## Start EXCERPT PROVIDED

Creating a custom data generator: PersonGenerator

One of the most exciting extensibility points in Team Edition for Database Professionals is the ability to create your own custom data generator. Team Data will ship with a comprehensive set of data generators to generate data for almost all data types as well as to generate more sophisticated data using, for example, regular expressions and external data sources. However, we know that our customers will want to tweak the generation of values to specifically generate data that adheres to their business rules, domain values, and other data constraints. I wanted to walk you through today how to go about building a custom generator leveraging the rich extensibility model.

 

Let me start by motivating the data generator that we are about to build. We often find that so many databases in our world contain person-related information. Just think of tables related to Contacts, Employees, Clients, Customers, etc. All such tables often have similar data fields – names, addresses, phone numbers, birthdates, etc. You could simply generate strings, dates, etc that adhere to the database constraints to successfully generate test data for these fields. However, it’s often more useful to generate meaningful data for these fields. This is especially true when you are doing database unit testing. It’s so much simpler to trouble-shoot an issue with, say, wrong data being returned, when you are dealing with “Jon” and “Mary” data, as opposed to simply a collection of random strings. This allows you to easily code tests that deal with this expected set of data. So what we would like is a data generator that can be assigned to these sorts of columns and generate meaningful information, say, from a list of such information in a data source.

 

And that is exactly the generator we are going to build. A PersonGenerator that generates data for the following 20 fields. It will pull this data from an excel file (say PersonDataGenerator.xls stored in the My Documents folder) that you can easily populate with your favorite names, phone-numbers, etc. to make it more meaningful to you.

 

Outputs

§ Title

§ Full Name

§ First Name

§ Middle Name

§ Last Name

§ Suffix

§ Sex

§ Age

§ Birth Date

§ Job Title

§ Company

§ Address 1

§ Address 2

§ City

§ State

§ Zip Code

§ E-Mail

§ Web page

§ IM

§ Phone Number

 

Let’s keep this generator simple, so the only input that we’ll allow the user of the generator to customize is the character casing. They will be able to decide if they want the data uppercase, lowercase, or normal casing (whatever casing is in the data file).

 

Inputs

§ CharacterCasing

 

So now that we have designed what we want the generator to do, let’s look at the steps it’s going to take to actually put this generator together.

## End EXCERPT PROVIDED
## Start RECORDS TO PROCESS

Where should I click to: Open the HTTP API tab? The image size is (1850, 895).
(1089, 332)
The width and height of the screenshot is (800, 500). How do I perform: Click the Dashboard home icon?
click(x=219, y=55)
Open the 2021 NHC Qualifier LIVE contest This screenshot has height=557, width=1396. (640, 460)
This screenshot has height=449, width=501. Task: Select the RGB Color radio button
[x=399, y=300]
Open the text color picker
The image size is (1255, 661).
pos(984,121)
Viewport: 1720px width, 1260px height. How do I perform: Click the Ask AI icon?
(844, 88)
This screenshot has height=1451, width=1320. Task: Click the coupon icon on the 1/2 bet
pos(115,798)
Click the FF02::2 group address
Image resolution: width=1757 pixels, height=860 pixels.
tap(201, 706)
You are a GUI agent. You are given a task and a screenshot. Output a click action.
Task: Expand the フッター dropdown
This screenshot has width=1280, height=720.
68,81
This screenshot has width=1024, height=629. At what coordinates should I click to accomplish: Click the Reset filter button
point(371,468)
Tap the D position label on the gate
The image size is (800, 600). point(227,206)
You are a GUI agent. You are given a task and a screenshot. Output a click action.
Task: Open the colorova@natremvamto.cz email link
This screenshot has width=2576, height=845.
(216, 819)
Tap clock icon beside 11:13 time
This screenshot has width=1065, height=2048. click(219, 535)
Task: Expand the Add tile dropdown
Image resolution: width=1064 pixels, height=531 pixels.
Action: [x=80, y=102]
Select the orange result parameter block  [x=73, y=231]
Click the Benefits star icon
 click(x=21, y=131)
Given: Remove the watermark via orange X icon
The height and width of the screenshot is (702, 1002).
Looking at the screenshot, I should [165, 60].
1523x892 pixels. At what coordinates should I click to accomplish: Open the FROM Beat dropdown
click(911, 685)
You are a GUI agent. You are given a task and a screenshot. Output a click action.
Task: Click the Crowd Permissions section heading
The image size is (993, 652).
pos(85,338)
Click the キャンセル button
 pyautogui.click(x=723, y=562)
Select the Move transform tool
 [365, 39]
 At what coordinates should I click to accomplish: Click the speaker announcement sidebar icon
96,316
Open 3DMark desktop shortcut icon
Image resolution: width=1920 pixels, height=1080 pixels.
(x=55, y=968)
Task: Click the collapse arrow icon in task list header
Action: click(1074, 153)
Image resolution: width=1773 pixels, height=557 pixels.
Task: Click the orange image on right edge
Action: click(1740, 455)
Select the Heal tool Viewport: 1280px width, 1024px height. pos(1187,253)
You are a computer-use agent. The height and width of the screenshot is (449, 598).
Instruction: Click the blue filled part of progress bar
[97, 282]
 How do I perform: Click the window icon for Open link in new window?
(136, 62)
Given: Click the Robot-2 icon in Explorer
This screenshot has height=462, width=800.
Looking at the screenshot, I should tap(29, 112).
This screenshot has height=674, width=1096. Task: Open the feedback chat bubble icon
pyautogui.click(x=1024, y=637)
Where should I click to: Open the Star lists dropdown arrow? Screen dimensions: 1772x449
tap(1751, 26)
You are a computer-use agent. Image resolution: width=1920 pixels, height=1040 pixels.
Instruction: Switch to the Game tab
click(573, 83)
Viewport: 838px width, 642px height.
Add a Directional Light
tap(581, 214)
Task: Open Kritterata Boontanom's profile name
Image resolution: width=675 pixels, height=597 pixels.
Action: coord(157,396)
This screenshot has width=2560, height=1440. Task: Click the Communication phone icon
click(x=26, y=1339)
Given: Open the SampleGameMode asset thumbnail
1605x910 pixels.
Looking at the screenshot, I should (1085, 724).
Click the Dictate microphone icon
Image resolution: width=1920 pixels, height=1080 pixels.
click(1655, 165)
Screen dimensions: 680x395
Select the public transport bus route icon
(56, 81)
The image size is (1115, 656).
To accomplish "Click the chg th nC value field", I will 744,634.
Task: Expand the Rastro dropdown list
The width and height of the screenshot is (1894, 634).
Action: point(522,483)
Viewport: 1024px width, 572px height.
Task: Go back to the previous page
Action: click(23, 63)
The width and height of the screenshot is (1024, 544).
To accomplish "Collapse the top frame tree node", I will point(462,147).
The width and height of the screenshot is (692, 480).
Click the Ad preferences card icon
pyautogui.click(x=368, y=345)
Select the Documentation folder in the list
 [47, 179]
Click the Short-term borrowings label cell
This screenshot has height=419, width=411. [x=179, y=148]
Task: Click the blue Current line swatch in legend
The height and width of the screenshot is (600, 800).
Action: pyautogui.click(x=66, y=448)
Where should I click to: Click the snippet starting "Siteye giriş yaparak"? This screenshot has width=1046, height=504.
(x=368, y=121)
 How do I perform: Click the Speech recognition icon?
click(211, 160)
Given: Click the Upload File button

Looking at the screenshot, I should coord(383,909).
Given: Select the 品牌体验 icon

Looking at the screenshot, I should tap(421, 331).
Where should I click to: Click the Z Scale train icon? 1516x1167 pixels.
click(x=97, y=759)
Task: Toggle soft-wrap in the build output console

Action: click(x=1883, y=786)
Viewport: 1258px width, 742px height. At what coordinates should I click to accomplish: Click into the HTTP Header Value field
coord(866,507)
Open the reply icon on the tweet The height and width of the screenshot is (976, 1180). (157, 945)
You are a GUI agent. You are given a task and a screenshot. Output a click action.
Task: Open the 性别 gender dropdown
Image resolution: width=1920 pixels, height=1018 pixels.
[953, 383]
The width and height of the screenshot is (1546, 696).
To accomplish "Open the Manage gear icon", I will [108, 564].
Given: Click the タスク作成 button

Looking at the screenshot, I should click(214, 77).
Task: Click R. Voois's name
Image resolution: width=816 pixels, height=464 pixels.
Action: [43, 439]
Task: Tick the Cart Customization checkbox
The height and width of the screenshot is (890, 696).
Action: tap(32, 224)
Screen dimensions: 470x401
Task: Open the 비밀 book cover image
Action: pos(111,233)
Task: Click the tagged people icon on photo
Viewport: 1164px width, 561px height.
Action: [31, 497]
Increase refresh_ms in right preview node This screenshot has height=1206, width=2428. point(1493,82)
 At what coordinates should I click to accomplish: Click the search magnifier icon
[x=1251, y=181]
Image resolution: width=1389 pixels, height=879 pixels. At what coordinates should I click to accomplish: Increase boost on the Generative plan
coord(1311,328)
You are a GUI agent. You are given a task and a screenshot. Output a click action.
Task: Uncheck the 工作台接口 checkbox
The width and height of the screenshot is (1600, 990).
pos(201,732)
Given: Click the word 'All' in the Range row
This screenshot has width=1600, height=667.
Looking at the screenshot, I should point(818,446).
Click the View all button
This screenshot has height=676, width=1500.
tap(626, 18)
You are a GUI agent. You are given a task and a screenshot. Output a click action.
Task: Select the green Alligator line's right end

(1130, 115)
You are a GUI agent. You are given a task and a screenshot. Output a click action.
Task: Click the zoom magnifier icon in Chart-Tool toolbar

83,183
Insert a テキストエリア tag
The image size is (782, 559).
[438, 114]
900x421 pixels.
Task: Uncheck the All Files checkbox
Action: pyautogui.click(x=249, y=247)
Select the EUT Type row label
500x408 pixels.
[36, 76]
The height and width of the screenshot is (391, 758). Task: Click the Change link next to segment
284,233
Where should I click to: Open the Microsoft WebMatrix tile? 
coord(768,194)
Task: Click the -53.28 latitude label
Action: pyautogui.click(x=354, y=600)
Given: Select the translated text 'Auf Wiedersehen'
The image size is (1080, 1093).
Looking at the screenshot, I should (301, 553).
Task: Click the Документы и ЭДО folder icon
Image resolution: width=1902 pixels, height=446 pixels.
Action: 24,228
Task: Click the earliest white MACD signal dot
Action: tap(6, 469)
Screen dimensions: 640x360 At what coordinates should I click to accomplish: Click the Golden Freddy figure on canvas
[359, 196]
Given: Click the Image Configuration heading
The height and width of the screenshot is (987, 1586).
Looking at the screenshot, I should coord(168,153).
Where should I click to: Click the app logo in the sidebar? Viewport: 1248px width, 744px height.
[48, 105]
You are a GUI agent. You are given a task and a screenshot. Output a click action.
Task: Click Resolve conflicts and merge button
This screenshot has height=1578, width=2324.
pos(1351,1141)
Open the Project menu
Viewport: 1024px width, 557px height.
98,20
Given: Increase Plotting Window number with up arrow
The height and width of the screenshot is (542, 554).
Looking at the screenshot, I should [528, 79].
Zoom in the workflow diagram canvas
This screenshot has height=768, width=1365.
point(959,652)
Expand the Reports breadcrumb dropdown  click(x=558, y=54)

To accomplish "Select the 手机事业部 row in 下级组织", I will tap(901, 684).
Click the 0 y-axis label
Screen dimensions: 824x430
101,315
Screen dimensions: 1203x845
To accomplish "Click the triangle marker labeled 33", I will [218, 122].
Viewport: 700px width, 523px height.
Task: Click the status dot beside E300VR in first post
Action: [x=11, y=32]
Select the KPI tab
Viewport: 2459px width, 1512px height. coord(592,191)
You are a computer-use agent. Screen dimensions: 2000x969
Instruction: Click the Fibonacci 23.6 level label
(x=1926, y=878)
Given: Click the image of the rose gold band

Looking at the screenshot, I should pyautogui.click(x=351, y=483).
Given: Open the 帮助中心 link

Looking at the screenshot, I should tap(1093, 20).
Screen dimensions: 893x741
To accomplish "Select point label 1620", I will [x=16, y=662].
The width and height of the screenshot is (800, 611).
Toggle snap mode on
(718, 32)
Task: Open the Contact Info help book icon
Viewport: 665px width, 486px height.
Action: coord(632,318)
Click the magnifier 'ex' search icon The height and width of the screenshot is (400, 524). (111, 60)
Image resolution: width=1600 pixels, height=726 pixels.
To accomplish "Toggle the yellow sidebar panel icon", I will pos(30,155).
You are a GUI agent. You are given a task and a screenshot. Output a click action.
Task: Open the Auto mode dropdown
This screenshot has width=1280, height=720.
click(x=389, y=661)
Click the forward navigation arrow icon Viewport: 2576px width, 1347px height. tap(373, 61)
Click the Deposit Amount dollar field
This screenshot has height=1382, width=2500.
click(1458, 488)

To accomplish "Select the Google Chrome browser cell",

## End RECORDS TO PROCESS

- [EXERCISE REQUIREMENTS]:
A. Change "customers" to "users" in the stretch of the PersonGenerator article from "One of the most" through "rich extensibility model.", and write out that stretch with the change made.
B. State how many lines of the listing contain the string "search", giving only the number.
The PersonGenerator article and the listing come from separate sources.

- [ANSWERS]:
A.
One of the most exciting extensibility points in Team Edition for Database Professionals is the ability to create your own custom data generator. Team Data will ship with a comprehensive set of data generators to generate data for almost all data types as well as to generate more sophisticated data using, for example, regular expressions and external data sources. However, we know that our users will want to tweak the generation of values to specifically generate data that adheres to their business rules, domain values, and other data constraints. I wanted to walk you through today how to go about building a custom generator leveraging the rich extensibility model.

B. 2